Altblokfluit
De altblokfluit is een lid van de blokfluit familie en staat in de toonsoort F gestemd. De alt zit wat grootte betreft tussen de sopraan en de tenor (zie zangstem) in. Het heeft dezelfde algemene vorm als een sopraan, zeg maar de gewone blokfluit, maar de altblokfluit is ongeveer de helft groter, wat resulteert in een lagere toonhoogte en een iets andere vingerzetting. Je bespeelt een altblokfluit hetzelfde als een sopraanblokfluit, maar omdat deze groter is heb grotere handen nodig om de gaatjes allemaal te bedekken.

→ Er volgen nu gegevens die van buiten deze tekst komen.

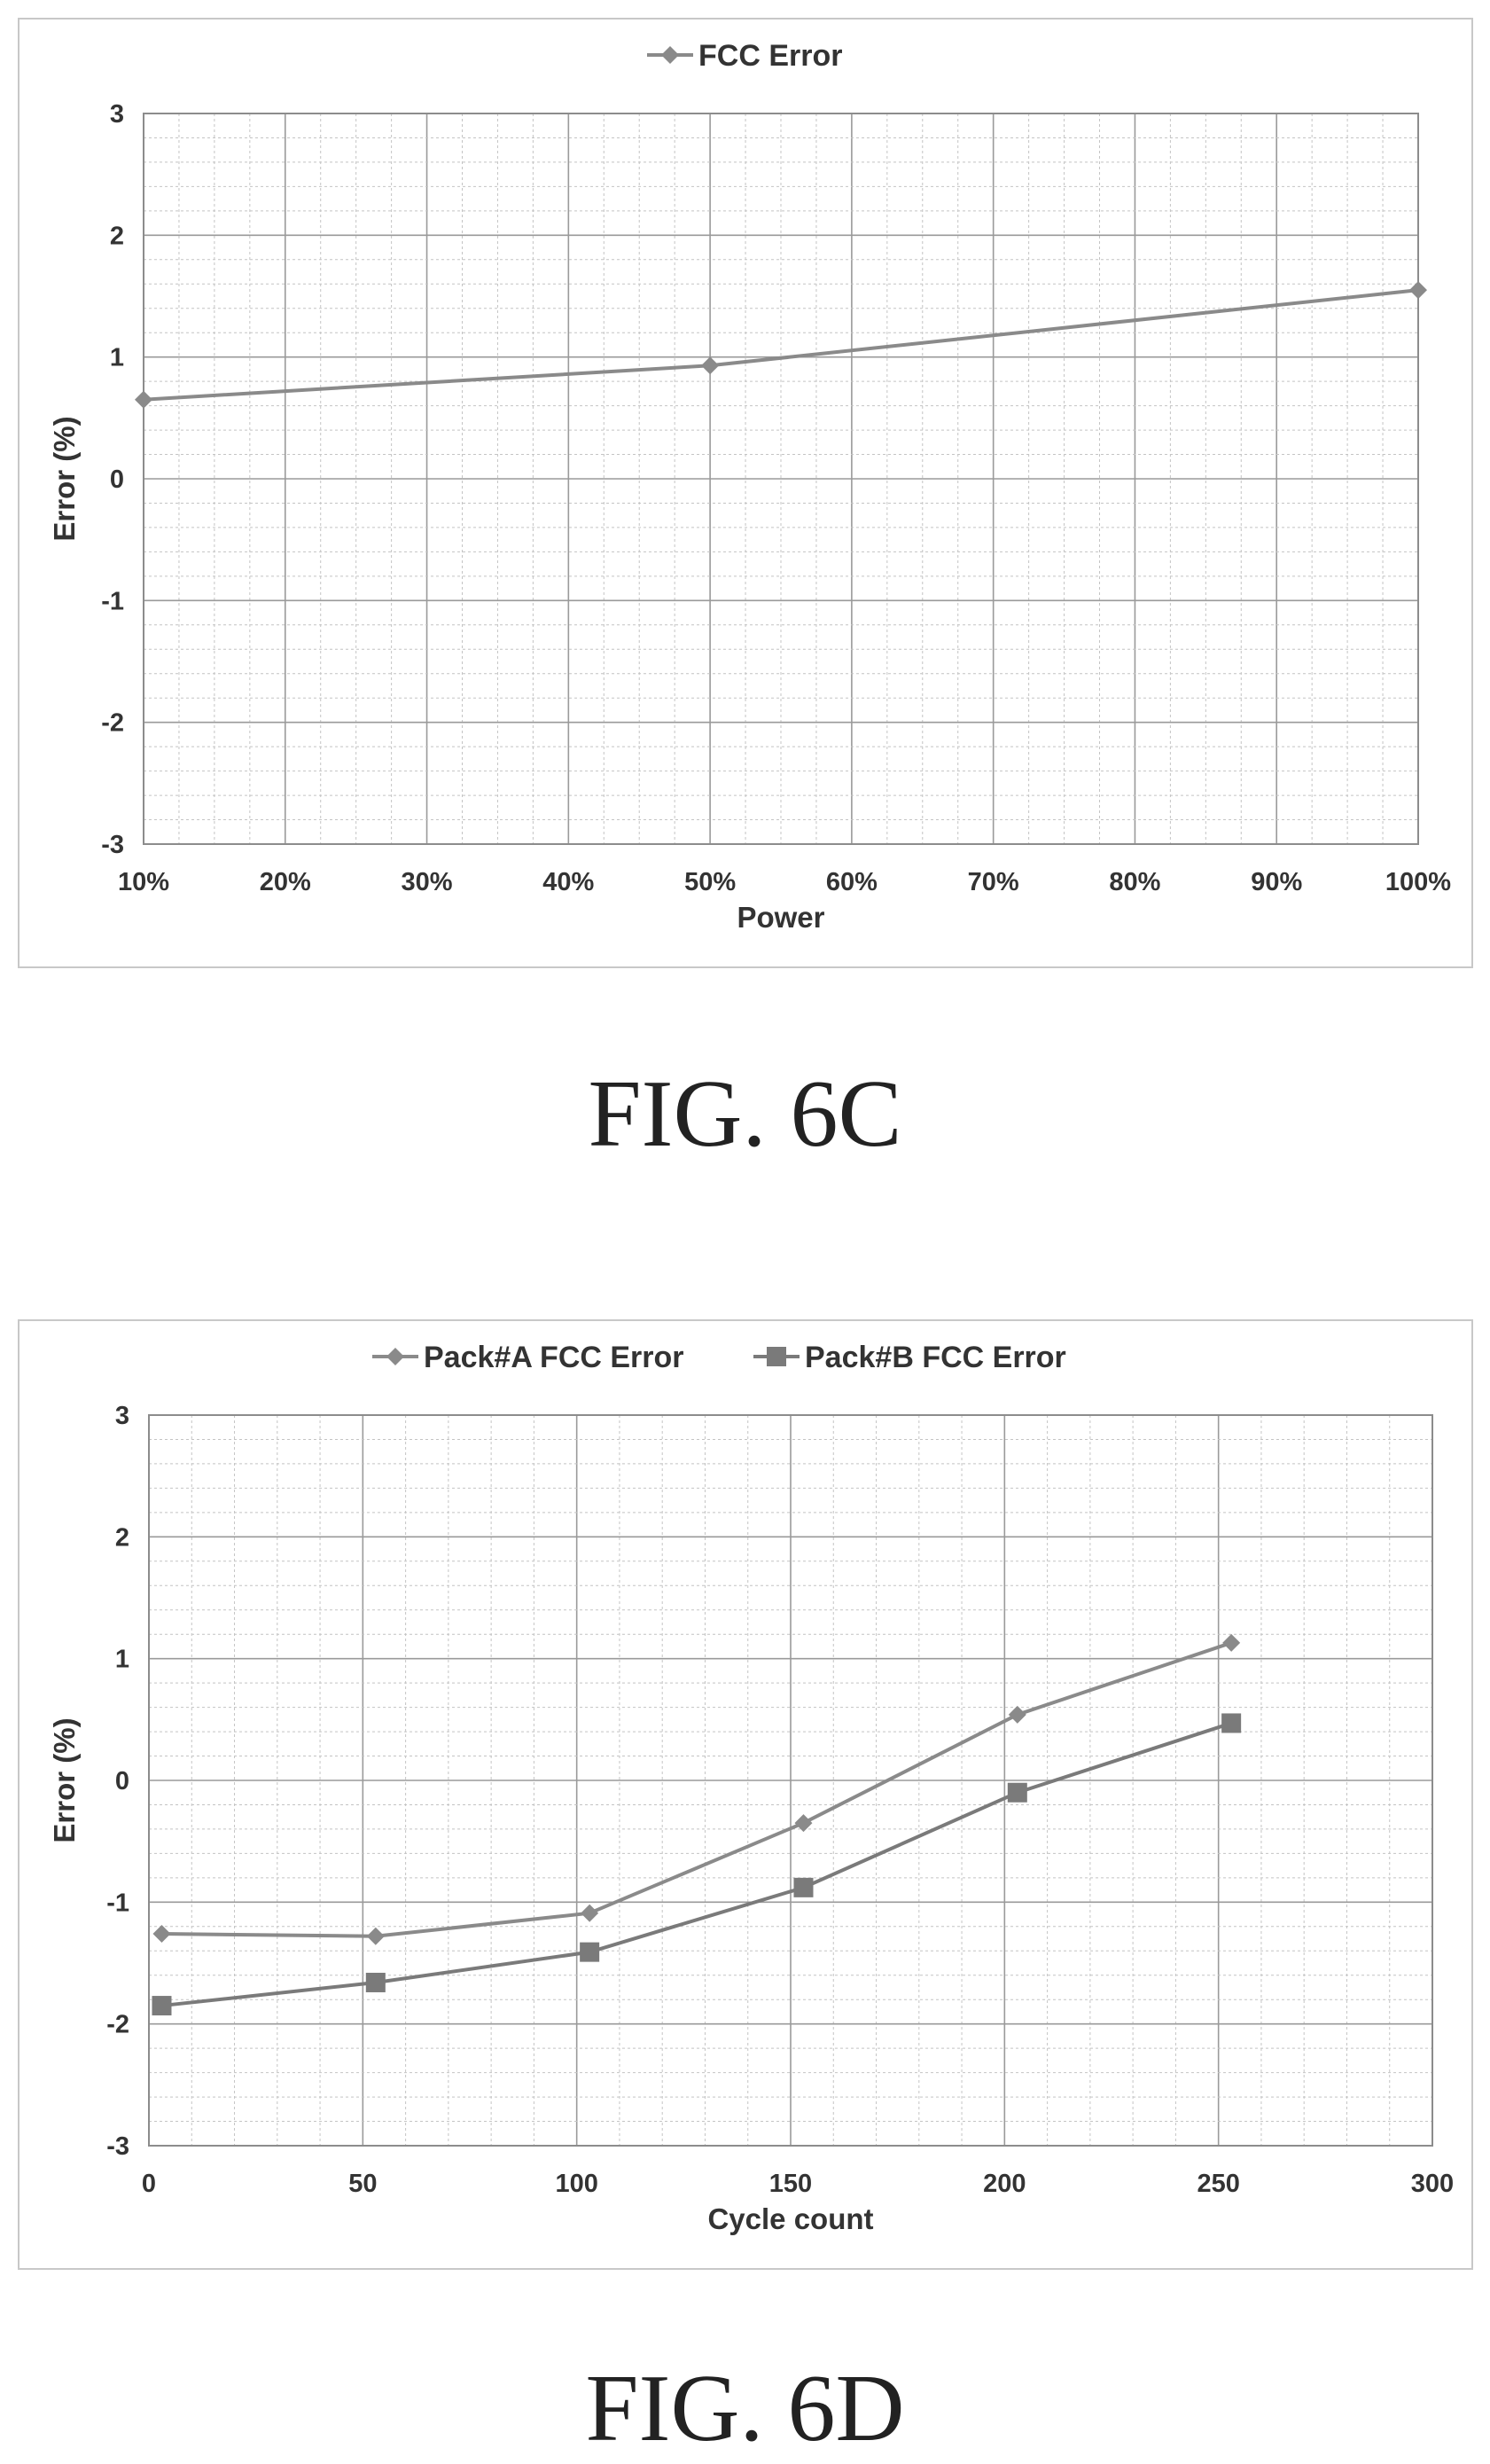 The height and width of the screenshot is (2464, 1490). Describe the element at coordinates (1004, 2184) in the screenshot. I see `x-tick-label: 200` at that location.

Hoe hoog een instrument kan spelen noem je toonhoogte, maar als we steeds zouden moeten zeggen dat deze blokfluit bijvoorbeeld van een lage c tot een hoge c kan spelen, zou iedereen in de war raken. Daarom hebben ze vier namen verzonnen. De sopraan is de hoogste, dan komt alt, daarna tenor en als allerlaagste bas. deze woorden plak je voor een instrument om aan te geven hoe hoog of laag dat instrument kan spelen.
De meeste blokfluiten die je tegenkomt zijn sopraanblokfluiten. Er bestaan ook tenor en basblokfluiten. Die zijn heel erg groot en zie je niet zo vaak.
De eerste altblokfluiten verschenen halverwege de 17e eeuw. De ontwikkeling ervan begon in Frankrijk en verspreidde zich later over Europa en de rest van de Wereld.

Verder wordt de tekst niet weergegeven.